Supplied records:
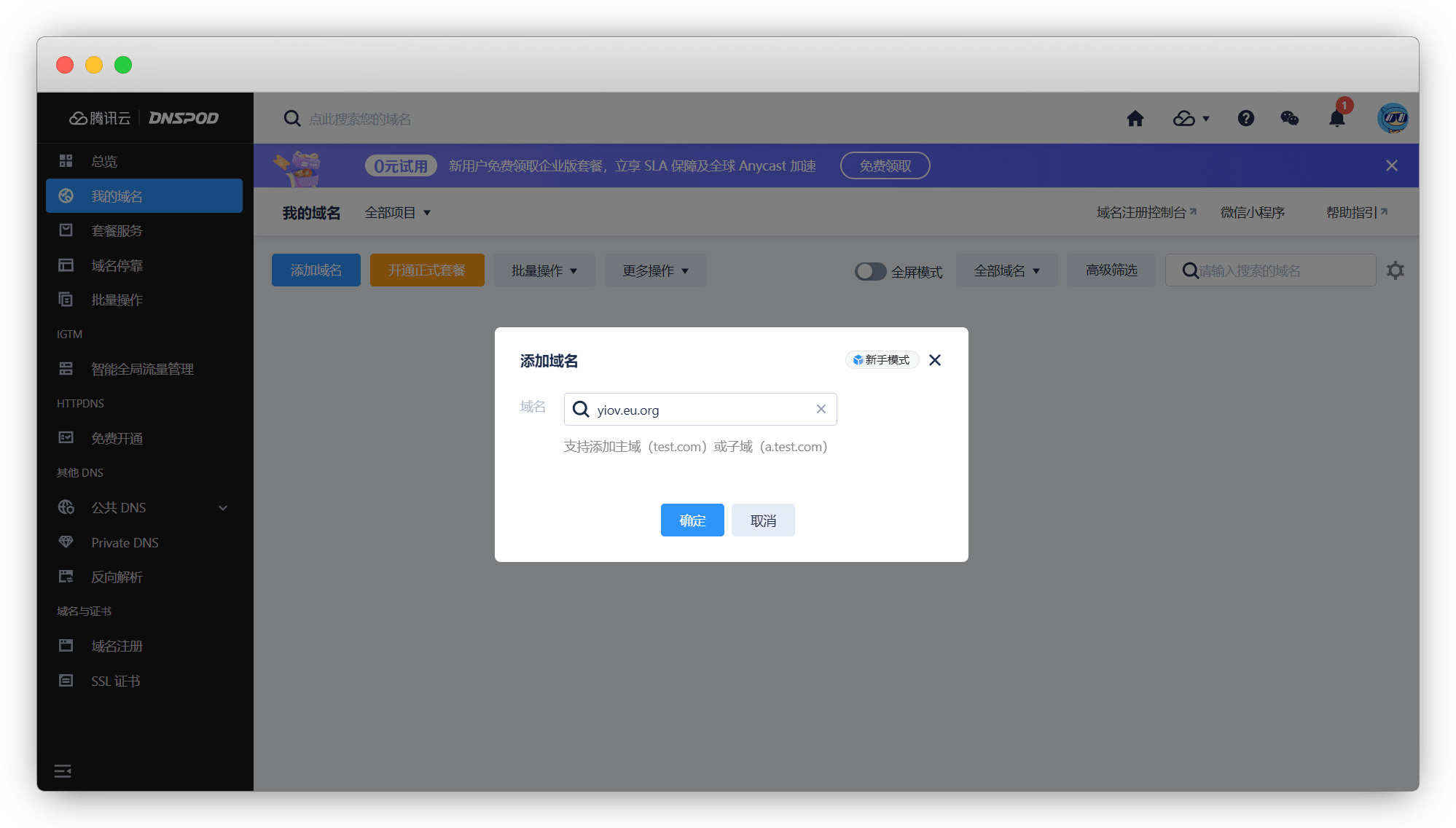Close the promotional banner
Screen dimensions: 1456x828
tap(1391, 166)

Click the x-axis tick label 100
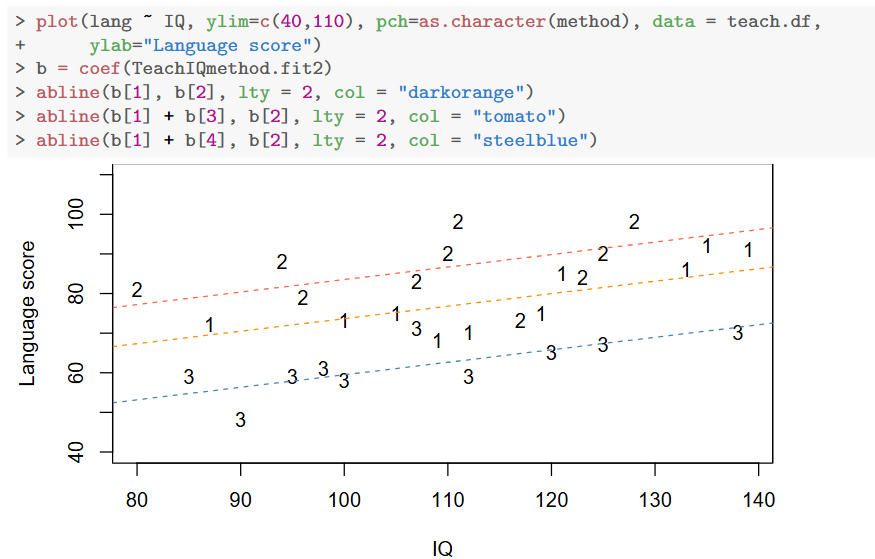point(344,499)
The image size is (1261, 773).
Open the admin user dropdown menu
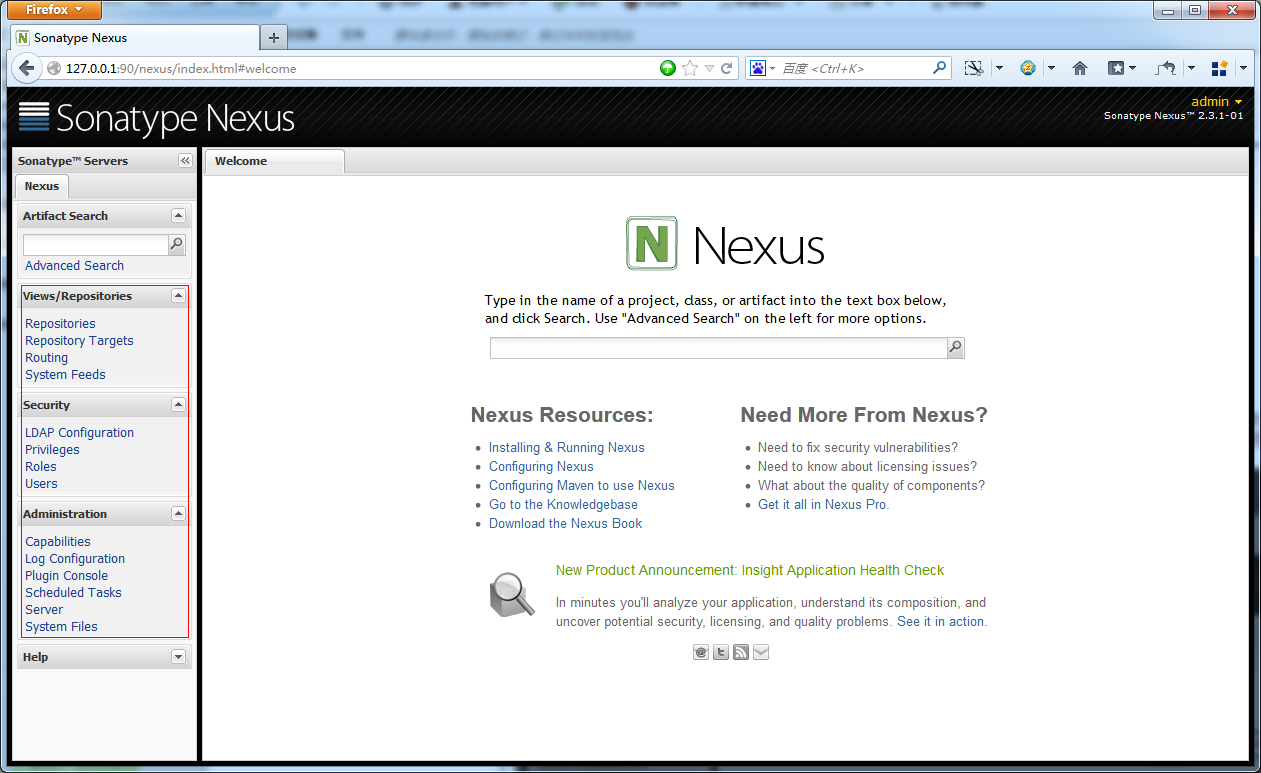[x=1216, y=101]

Task details: Rewrite the lines above, replacing "admin" with "administrator" and leaving everything else unchanged. Omit the pictures.

Finished exercise:
Close the promotional banner
Screen dimensions: 1456x828
tap(1391, 166)

Click the x-axis tick label 100
point(344,499)
The image size is (1261, 773).
Open the administrator user dropdown menu
[x=1216, y=101]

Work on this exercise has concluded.